Residency Art Gallery is beyond ecstatic to present Then: An Historical Survey of The Collective. This exhibition will run from December 14th, 2019 through January 25th, 2020, with an opening reception that will take place on Saturday, December 14th from 6pm to 9pm. The Collective is comprised of over 20 visual artists including: Sharon Barnes, Angela Briggs, David Glenn Brown, Kenneth Carnes, June Edmonds, Edward Ewell, Mira Gandy, Gary Green, Paul Houzell, Ronda Kelley, Amarpal Khanna, Salongo Lee, Michael Massenburg, Richard May, Deborah McDuff, Roland McFarland, Willie R. Middlebrook, Glynnis Reed, Darryl Smith, Robin Strayhorn, MonaLisa Whitaker and Bryan Wilhite. This exhibition will celebrate the 20th anniversary of their founding in Inglewood.

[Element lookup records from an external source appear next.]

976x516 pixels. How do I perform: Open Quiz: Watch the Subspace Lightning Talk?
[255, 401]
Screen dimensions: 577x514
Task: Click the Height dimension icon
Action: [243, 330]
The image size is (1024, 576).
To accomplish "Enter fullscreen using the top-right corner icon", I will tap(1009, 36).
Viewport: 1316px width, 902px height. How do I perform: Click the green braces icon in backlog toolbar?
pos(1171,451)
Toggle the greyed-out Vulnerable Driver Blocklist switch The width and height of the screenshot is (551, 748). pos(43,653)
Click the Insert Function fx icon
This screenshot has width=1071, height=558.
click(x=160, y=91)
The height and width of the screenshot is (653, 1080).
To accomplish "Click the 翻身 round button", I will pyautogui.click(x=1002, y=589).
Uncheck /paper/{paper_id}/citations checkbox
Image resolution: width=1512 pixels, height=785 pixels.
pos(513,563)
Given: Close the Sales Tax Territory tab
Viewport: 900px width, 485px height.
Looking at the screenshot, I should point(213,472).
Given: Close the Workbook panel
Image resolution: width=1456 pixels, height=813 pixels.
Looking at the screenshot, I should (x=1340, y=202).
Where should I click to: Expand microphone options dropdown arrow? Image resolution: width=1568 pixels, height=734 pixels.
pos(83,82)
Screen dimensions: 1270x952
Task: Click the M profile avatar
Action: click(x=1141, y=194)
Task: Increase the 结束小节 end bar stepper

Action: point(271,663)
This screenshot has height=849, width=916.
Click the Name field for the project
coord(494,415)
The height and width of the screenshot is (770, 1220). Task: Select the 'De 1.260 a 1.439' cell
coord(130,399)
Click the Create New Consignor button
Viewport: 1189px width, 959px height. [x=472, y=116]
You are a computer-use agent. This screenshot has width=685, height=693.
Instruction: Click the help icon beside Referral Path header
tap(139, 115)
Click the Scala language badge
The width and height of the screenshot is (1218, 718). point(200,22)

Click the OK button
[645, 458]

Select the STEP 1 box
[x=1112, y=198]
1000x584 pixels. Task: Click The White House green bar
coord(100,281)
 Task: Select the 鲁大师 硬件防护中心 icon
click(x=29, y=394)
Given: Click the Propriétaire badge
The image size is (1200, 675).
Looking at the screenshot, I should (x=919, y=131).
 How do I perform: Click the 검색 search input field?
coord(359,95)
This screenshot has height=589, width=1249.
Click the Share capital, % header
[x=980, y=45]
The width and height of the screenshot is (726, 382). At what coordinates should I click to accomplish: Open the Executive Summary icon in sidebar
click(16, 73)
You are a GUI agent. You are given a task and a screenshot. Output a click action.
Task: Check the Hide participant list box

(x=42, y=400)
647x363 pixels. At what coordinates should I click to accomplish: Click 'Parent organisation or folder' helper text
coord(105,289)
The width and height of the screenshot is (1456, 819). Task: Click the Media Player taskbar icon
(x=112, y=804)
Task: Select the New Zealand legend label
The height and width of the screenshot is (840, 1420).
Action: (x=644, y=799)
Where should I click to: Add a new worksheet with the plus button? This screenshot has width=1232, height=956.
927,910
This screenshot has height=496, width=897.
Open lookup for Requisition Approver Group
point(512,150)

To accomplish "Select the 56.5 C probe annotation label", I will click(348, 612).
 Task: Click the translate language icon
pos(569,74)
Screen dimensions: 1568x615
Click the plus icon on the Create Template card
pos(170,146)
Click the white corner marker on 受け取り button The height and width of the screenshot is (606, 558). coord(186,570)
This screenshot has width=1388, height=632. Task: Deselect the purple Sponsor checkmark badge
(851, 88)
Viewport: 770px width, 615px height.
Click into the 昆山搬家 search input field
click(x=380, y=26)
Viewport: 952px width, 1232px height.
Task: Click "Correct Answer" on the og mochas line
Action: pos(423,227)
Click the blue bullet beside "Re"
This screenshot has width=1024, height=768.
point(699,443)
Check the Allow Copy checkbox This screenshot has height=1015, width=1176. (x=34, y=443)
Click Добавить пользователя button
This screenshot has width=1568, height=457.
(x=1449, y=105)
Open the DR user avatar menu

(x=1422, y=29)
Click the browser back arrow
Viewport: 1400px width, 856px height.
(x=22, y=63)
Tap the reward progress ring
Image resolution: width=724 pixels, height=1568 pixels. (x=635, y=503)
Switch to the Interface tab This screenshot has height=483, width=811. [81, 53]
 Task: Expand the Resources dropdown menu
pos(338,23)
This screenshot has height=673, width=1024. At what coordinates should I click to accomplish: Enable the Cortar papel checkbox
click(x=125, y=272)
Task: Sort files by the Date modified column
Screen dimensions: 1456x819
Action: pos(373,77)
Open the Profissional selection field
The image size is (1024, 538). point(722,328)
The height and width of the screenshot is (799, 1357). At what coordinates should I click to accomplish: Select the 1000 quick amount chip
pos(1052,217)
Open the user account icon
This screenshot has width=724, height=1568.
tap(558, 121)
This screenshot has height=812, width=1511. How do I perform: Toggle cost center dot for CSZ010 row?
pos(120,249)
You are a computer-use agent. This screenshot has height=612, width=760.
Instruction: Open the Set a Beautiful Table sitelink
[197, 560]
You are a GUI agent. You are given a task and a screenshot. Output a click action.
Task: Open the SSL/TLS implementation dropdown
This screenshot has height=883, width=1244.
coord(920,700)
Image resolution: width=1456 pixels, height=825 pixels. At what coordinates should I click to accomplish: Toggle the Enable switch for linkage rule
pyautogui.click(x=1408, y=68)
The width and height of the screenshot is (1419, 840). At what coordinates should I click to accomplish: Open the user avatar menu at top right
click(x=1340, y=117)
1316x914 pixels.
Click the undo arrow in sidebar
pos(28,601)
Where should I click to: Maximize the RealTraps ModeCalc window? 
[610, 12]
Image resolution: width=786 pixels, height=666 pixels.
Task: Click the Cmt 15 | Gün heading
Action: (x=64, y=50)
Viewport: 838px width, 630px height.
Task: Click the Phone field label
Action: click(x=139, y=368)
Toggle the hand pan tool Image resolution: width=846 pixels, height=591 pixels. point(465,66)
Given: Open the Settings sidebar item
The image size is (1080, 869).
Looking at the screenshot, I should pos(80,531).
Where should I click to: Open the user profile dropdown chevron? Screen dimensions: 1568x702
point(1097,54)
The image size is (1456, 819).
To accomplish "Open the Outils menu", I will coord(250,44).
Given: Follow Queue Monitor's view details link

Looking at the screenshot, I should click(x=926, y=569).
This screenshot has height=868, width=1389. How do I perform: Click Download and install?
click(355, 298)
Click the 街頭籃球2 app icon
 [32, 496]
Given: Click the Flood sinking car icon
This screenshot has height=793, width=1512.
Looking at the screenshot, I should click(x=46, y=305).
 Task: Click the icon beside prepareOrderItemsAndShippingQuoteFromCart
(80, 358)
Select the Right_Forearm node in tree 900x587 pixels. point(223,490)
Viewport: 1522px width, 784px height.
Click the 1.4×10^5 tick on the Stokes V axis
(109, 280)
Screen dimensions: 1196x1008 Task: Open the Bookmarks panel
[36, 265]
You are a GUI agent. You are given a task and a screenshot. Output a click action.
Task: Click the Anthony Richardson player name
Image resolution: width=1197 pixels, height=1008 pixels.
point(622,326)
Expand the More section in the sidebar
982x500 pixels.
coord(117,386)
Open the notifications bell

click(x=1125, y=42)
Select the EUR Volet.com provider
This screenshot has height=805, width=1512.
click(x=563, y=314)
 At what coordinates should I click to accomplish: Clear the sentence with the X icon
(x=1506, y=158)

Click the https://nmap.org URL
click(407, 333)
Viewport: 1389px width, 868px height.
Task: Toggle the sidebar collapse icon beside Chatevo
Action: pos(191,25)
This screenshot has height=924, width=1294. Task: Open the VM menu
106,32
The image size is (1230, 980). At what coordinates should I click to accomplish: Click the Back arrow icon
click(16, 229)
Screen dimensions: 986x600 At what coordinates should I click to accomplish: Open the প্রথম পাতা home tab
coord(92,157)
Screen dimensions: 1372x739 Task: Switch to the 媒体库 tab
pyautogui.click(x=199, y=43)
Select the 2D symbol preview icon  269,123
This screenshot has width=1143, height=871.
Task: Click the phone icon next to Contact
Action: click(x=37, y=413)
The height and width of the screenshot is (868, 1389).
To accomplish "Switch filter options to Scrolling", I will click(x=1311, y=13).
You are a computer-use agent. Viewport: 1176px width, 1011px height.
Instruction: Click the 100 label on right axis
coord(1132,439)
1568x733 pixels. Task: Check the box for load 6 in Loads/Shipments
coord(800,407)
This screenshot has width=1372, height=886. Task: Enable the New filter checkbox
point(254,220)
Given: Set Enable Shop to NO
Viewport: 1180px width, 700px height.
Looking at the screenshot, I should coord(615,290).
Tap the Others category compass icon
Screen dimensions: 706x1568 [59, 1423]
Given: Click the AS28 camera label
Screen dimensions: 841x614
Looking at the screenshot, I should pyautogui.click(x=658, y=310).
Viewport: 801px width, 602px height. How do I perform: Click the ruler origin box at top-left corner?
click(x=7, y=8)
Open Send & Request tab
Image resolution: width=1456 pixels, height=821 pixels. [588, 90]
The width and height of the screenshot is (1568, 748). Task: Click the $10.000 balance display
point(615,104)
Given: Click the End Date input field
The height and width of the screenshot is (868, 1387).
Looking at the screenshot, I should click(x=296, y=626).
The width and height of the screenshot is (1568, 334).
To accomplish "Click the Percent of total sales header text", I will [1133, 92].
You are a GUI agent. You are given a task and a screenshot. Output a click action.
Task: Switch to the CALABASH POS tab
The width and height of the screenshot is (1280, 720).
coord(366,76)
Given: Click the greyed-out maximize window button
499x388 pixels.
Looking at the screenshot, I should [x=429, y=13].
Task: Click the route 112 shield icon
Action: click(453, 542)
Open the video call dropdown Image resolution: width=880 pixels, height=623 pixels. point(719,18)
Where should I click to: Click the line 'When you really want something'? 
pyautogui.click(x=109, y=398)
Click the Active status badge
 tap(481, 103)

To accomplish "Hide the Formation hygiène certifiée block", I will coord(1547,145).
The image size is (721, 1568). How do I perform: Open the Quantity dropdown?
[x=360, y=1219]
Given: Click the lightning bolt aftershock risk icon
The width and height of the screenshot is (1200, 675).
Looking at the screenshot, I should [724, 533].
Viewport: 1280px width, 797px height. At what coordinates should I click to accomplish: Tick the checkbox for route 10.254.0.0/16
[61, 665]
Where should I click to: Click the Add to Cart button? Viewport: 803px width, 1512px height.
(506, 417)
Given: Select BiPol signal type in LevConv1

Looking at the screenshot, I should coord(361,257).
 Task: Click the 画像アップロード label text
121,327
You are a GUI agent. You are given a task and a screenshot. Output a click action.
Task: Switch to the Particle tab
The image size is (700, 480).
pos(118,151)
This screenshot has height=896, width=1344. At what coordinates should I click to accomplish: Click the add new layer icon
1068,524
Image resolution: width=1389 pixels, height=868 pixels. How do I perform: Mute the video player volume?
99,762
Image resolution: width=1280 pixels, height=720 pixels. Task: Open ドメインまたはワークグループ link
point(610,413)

Then: An Historical Survey of The Collective will highlight the chronology of the organization, its members, their art forms, activities and impact. The second part of the series, entitled Now: A Contemporary Survey of The Collective, scheduled for Fall 2020, will focus on contemporary practices, issues and activism and include exhibitions, artist talks and other activities
Steeped in rich Los Angeles history, members of The Collective have been intertwined within the Los Angeles arts community, organizations and arts activism – specifically speaking to the history of black artists and arts professionals working in the City and County of Los Angeles, and black-owned galleries and community spaces of that time. The Collective was founded to address needs in the local community for more exhibition spaces and to initiate & implement more arts engagement with the public via artist talks, panels and educational workshops/activities. The group as a whole existed as a focal point of artistic & cultural expression committed to the growth and development of people of African descent. As a group, members sought to naturally express themselves as black artists in all of its various forms by providing holistic support and encouragement to one another not only as creative individuals but also as fellow human beings. Notable Advisory members who were integral to the organization included well-known creatives: the late Cecil Fergerson, one of the first African American curators at L.A. County Museum of Art, historian and arts advocate; John Outterbridge, assemblage artist, community activist and a former director of the Watts Towers Art Center; Roderick Sykes, co-founder and director of St. Elmo’s Village and the late Vida Brown, public art consultant and curator at the California African American Museum. In addition, to the artwork, archival footage, documents and other ephemera will be exhibited.